Yeah, so this is a little snippet from a webinar I did earlier this week on the new AI tool in Marketo. And what I’m doing here is I’m creating a program by prompting through a conversational, and I know it’s going fast.
And then once I did that, I uploaded a campaign brief with the tokens I wanted to use in the email, and it updated the email for me. And then finally, I ran a QA prompt where it essentially QA’d my, for instance, so it was 100% failed, but it showed me all the things that I needed to update in that program before I would send it.
Yeah, if you want to check that out, just look for me on LinkedIn and you can find it. But basically, it was a great, it was a demo overall of how that AI agent works in the Marketo builder. So it was fun.

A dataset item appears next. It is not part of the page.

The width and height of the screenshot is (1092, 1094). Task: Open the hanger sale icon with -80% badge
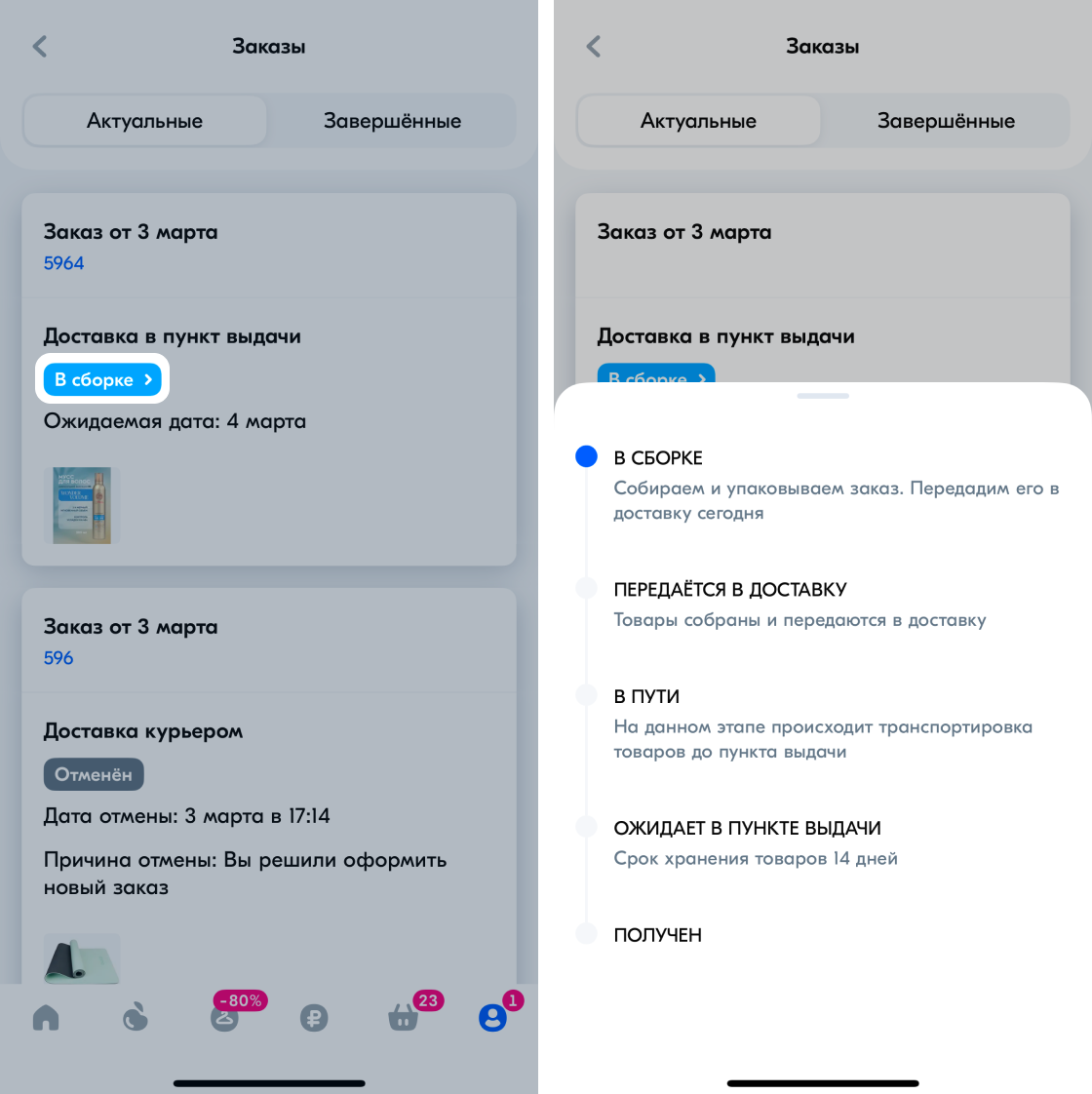224,1018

Awesome. So on the next slide, we, again, want to make sure that we’re setting up Marketo and any AI capabilities to be identified. Because again, this is going to allow us to not be fully in the loop of every single process or decisioning. If we just focus on the setup that we have or the foundational, whether it’s an AME convention, our tokens, architecture from the campaigns or the folder structure, then we sit in a place where we could have our agents running and doing processes on our behalf without us having to continuously be reviewing, updating, refining all of the processes, just to make sure we can get one specific outcome. Again, this is all for scalability to enhance and scale, but this all becomes that metadata that your AI needs, so that way you can function autonomously. And now I will transition this back to Beth, so we can speak about lifecycle.
Yeah, so I’m going to talk about channel and lifecycle configurations. These are kind of two of my favorite areas in Marketo. And I think it’s really important to AI to be able to see these things within your org so that you have overall a good way to help AI make more reliable decisions.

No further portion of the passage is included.